Dr Pauline Heinrichs - Energy Security, Climate Change and the Politics of Maladaptive Routines

Discussant: Dr Rob Cullum

Pauline examines how energy crises contribute to self-perpetuating cycles of insecurity. She argues that responses to crises, often prioritise certain routines over others. Using a theoretical framework focusing on the interplay of energy security, temporality, and routines, she examines how crisis representations in Germany, particularly after the Russian invasion of Ukraine create a strategic ontology that downplays climate concerns. Pauline highlights the obstacles of ambitious climate policies and the prioritisation of fossil fuel routines. Concluding with a call for theoretical reconsideration of the political implications of maladaptive routines and the conditions for breaking with them.

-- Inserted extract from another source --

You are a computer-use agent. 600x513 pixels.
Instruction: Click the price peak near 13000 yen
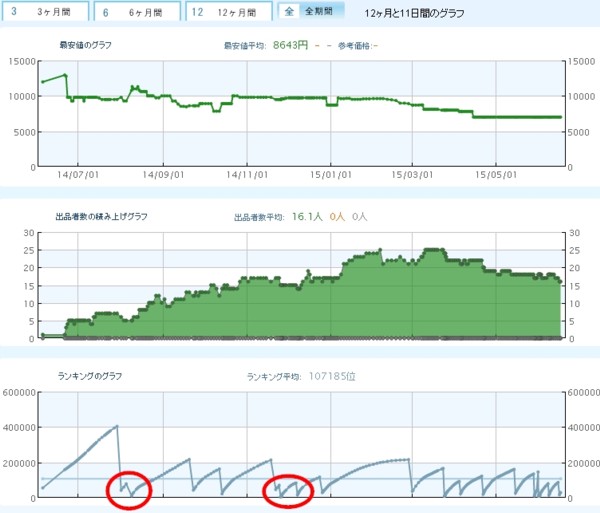click(65, 75)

Pauline is a lecturer in War Studies (Climate and Energy) at King's College London. Her research focuses on international climate diplomacy and the contestation of state security narratives in the context of climate change. Pauline also brings professional climate diplomacy and foreign policy experience having worked for Germany’s foreign office and an international climate think tank.

Rhiannon Emm - 'Home' as a challenge to contemporary sovereignty: an intervention into international relations theory

Discussant: TBC

Rhiannon explores the concept of "home" in international relations, questioning its often unexamined role in shaping our understanding of global dynamics. She critiques the association of international relations with state boundaries and argues that acknowledging alternative mappings, represented by ideas of "home," is crucial. Rhiannon examines how communities like the Tuvaluans, Chagossians, and Hawaiians utilise the notion of home to contest issues of sovereignty, climate change, and colonisation, illustrating how these island mobilisations disrupt conventional global narratives and introduce alternative perspectives. Using the Chagossian case, she emphasises the significance of island-based contestations of 'home' as a pivotal space for challenging dominant global imaginaries and fostering new understandings.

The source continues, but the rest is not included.